# INSTRUCTIONS FOR THE TASK
Although the entries contain pictures, repeat only their words, exactly as written.

# DATA FOR THIS TASK
====
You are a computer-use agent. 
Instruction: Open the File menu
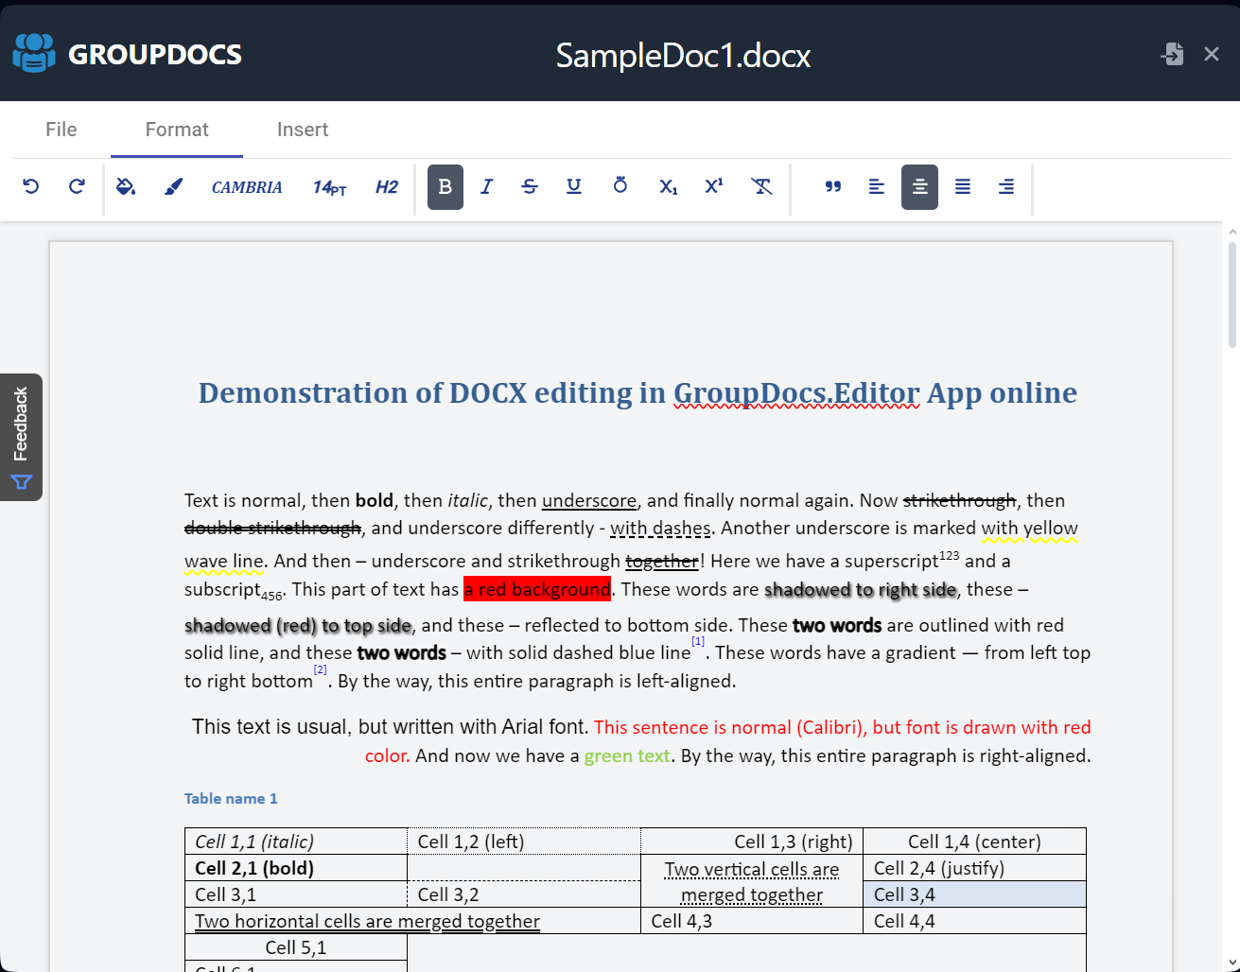tap(60, 130)
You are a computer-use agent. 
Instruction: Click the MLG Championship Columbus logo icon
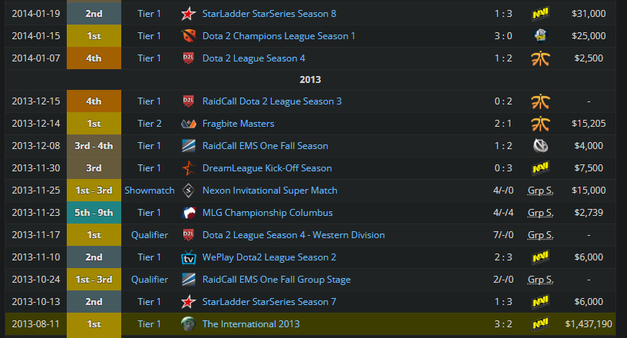[x=188, y=213]
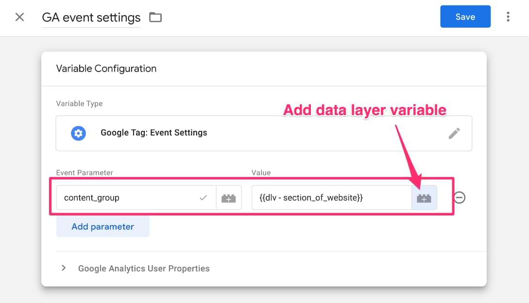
====
# EXERCISE OUTPUT
You are a computer-use agent. 
Instruction: Open the File menu
tap(60, 130)
You are a computer-use agent. 
Instruction: Click the MLG Championship Columbus logo icon
[x=188, y=213]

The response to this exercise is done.